Dutch chocolate prices to stay high despite 50% drop in cocoa costs
Chocolate lovers will not see immediate relief at the checkout despite a sharp drop in global cocoa prices this year. After a historic surge in 2024, cocoa prices fell by about 50 percent in 2025, marking the steepest annual decline since 1960, when these figures were first recorded, AD reported.
The fall in prices follows last year’s record high of nearly 13,000 dollars per ton, driven by diseases and extreme weather that reduced harvests in Ivory Coast and Ghana, which supply more than half of the world’s cocoa. Prices dropped this year as harvest forecasts improved and global demand eased.

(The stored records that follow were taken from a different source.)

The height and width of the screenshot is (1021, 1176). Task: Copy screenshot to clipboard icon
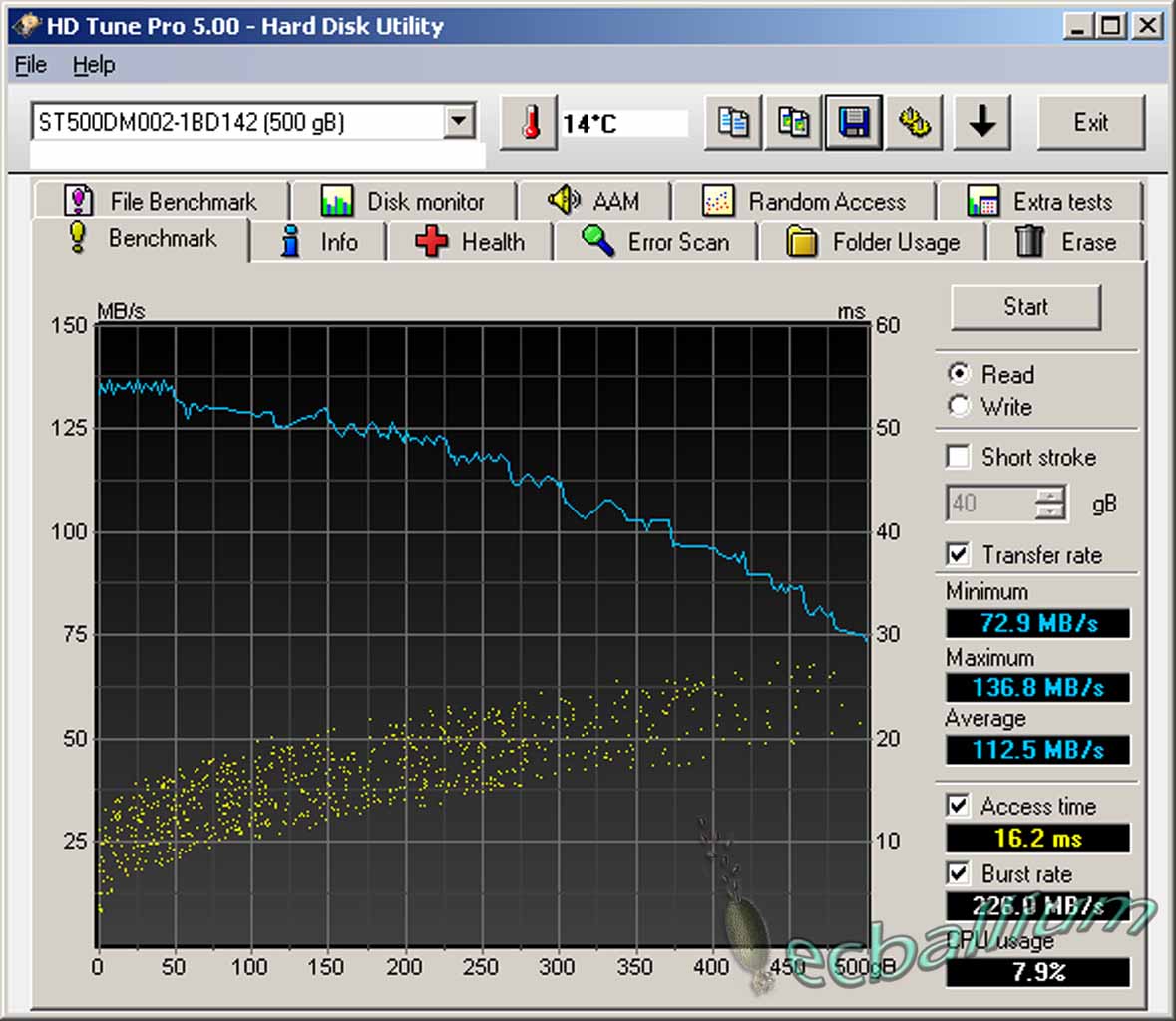pos(794,123)
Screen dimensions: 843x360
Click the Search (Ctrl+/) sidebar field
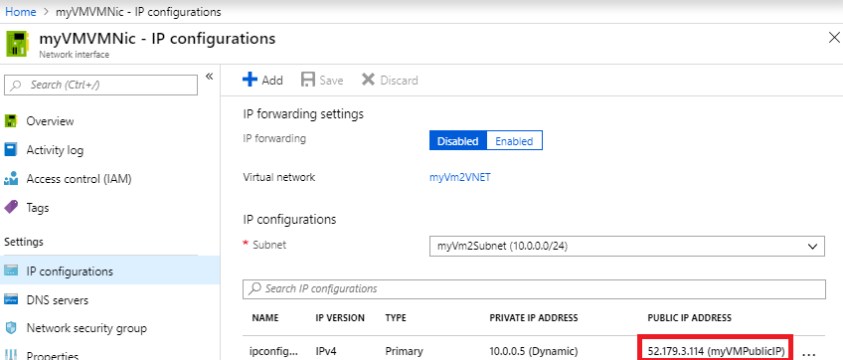(101, 85)
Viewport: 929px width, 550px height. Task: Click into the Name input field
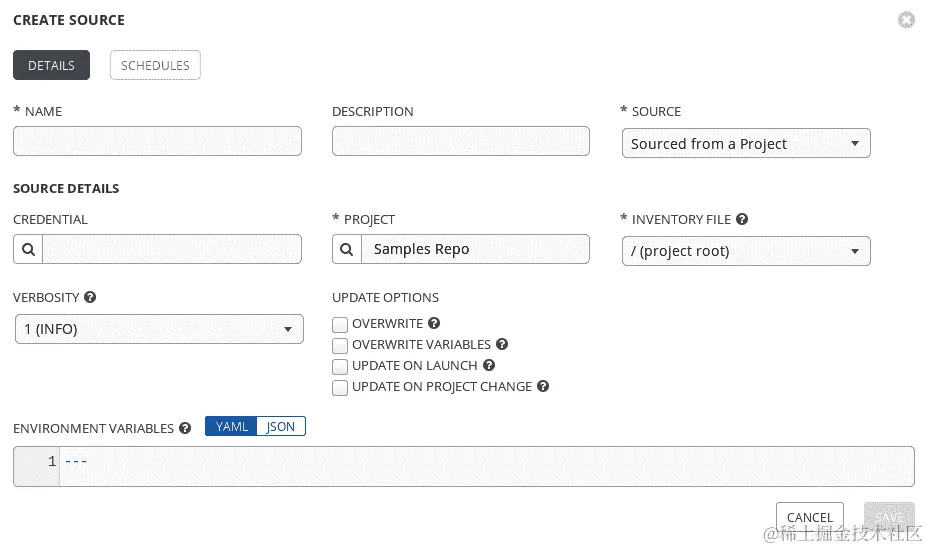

Producers and market experts expect that the lower cocoa prices may not be reflected in supermarket chocolate until the second half of next year, and even that is uncertain. Many manufacturers have already raised chocolate prices following last year’s near tripling of cocoa futures and have stocked their supply at these elevated costs.
However, chocolate manufacturers largely rely on futures contracts, agreements to buy cocoa at fixed prices in the future. “The prices of the cocoa the chocolate industry is currently working with are painfully high,” said a market analyst at London trading firm Marex Group. “It will take some time before we get through that inventory.”
To manage price volatility, global chocolate companies have adjusted recipes, reduced cocoa content, and created smaller chocolate bars and bonbons.